**What to do:**
The response should consist solely of the lines running from the line with "Given: Click the hamburger menu icon" to the end of the data, retyped exactly.

**Given records:**
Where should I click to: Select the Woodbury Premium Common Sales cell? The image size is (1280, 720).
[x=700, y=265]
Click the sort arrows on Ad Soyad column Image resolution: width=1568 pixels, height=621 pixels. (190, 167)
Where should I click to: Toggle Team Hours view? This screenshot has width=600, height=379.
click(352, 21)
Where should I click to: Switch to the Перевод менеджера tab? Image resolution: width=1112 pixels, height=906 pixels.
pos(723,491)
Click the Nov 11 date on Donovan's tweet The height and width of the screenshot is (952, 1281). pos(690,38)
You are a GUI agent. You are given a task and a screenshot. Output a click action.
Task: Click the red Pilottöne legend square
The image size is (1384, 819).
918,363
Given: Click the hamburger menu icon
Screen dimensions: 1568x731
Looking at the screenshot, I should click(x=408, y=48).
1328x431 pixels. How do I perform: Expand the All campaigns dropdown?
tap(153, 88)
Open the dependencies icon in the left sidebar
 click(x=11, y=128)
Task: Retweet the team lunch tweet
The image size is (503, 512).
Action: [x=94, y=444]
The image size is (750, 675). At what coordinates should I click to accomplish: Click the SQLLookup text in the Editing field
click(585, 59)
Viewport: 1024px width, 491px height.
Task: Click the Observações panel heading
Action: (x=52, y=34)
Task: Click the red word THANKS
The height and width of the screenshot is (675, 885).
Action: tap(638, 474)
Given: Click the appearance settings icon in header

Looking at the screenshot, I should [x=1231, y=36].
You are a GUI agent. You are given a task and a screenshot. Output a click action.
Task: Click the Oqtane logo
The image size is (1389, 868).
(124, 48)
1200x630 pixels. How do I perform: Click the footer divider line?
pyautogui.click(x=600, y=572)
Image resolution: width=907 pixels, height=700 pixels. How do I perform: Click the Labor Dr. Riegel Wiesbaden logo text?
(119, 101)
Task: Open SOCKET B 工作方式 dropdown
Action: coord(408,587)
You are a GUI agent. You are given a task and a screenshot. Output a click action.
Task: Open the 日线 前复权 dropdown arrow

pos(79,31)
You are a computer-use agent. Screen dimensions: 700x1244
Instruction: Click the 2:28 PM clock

**Result of the task:**
Given: Click the hamburger menu icon
Screen dimensions: 1568x731
Looking at the screenshot, I should click(x=408, y=48).
1328x431 pixels. How do I perform: Expand the All campaigns dropdown?
tap(153, 88)
Open the dependencies icon in the left sidebar
 click(x=11, y=128)
Task: Retweet the team lunch tweet
The image size is (503, 512).
Action: [x=94, y=444]
The image size is (750, 675). At what coordinates should I click to accomplish: Click the SQLLookup text in the Editing field
click(585, 59)
Viewport: 1024px width, 491px height.
Task: Click the Observações panel heading
Action: (x=52, y=34)
Task: Click the red word THANKS
The height and width of the screenshot is (675, 885).
Action: tap(638, 474)
Given: Click the appearance settings icon in header

Looking at the screenshot, I should [x=1231, y=36].
You are a GUI agent. You are given a task and a screenshot. Output a click action.
Task: Click the Oqtane logo
The image size is (1389, 868).
(124, 48)
1200x630 pixels. How do I perform: Click the footer divider line?
pyautogui.click(x=600, y=572)
Image resolution: width=907 pixels, height=700 pixels. How do I perform: Click the Labor Dr. Riegel Wiesbaden logo text?
(119, 101)
Task: Open SOCKET B 工作方式 dropdown
Action: coord(408,587)
You are a GUI agent. You are given a task and a screenshot. Output a click action.
Task: Open the 日线 前复权 dropdown arrow

pos(79,31)
You are a computer-use agent. Screen dimensions: 700x1244
Instruction: Click the 2:28 PM clock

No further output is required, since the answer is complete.